HAMMERSMITH AND FULHAM

Hammersmith and Fulham is a small, inner London Borough. It lies at the edge of London's 'West End' the capital's centre for theatre, the arts and night life. The population is 152 000. Just over half are between the ages of 15 and 44 years, and around 18% are members of various ethnic minority communities. Male unemployment was 15.4% in 1991 (Borough Profile, LBH&F, 1990), and is now considerably higher. It has the highest level of HIV infection of any local authority area in the UK. According to the Local Authority's Social Services Department, over 1% of all men between the ages of 18 and 54 years are known to be HIV positive, and of course the true proportion will be considerably higher ( 1992 ). The Forum estimates that there are between 2000 and 4000 injecting drug users resident in the area, and that between 5% and 14% (or from a minimum of 100 to a maximum of 560) of these are HIV positive.

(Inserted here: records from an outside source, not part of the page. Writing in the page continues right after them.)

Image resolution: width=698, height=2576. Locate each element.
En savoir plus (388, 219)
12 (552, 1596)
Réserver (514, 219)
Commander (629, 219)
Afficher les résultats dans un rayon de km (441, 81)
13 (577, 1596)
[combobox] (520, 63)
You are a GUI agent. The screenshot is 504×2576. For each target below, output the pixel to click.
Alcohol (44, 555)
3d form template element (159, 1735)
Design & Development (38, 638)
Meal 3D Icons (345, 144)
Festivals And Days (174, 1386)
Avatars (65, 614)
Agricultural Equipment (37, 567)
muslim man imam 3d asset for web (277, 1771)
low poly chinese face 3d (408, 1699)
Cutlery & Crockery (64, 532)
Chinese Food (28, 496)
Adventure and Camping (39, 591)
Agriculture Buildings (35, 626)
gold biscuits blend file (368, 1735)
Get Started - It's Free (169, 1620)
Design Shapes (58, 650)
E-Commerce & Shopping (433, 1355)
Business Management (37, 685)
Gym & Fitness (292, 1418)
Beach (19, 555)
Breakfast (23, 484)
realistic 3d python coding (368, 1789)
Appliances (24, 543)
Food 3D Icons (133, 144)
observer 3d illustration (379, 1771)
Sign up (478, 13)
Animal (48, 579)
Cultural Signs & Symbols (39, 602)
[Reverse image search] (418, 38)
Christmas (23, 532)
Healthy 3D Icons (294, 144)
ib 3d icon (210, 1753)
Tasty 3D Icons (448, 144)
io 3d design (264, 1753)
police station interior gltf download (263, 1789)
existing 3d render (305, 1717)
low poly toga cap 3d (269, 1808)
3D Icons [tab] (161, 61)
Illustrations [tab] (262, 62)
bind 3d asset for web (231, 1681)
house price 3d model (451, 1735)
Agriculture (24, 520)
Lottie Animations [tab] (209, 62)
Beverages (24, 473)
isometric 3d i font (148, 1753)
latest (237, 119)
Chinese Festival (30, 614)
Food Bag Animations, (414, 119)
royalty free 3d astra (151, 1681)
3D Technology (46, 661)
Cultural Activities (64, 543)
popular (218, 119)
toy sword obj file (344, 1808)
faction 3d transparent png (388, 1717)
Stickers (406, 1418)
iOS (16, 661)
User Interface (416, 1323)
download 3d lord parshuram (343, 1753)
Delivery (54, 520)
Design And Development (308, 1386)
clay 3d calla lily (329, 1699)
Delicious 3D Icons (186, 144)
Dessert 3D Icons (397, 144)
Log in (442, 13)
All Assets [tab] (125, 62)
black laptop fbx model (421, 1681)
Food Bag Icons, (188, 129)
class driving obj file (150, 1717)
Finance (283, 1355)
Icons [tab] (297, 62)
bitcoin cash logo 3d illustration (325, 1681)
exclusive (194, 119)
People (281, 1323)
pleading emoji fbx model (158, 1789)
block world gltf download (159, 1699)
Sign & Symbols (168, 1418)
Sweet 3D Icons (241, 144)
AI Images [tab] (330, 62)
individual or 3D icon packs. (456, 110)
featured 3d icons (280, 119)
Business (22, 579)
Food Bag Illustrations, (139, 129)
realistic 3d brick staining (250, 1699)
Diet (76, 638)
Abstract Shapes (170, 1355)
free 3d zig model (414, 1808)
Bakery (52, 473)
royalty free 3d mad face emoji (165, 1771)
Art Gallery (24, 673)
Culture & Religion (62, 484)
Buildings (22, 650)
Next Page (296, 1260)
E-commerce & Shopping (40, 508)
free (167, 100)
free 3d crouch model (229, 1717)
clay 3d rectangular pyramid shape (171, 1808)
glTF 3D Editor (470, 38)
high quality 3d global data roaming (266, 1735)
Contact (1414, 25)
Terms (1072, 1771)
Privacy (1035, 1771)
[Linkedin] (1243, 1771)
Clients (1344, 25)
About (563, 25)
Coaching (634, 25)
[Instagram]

Crime levels in Hammersmith and Fulham are typical of inner London. The most reliable local research findings on crime show that slightly over 50% of all households experience at least one serious crime each year, with 17% experiencing multiple victimisation (Painter et al.,1988). About 9000 people, or 6% of the population, experience street robbery each year, and about 8850 dwellings, or 12% of the total, are burgled (Painter et al., 1988). Police in Hammersmith and Fulham estimate that between 30% and 70% of all acquisitive crime in the area is committed by drug users seeking to finance drug purchases. Male and female prostitution are both present, and drug dealing at both retail and wholesale levels is widespread. People are known to come to the area from outside to buy or sell drugs.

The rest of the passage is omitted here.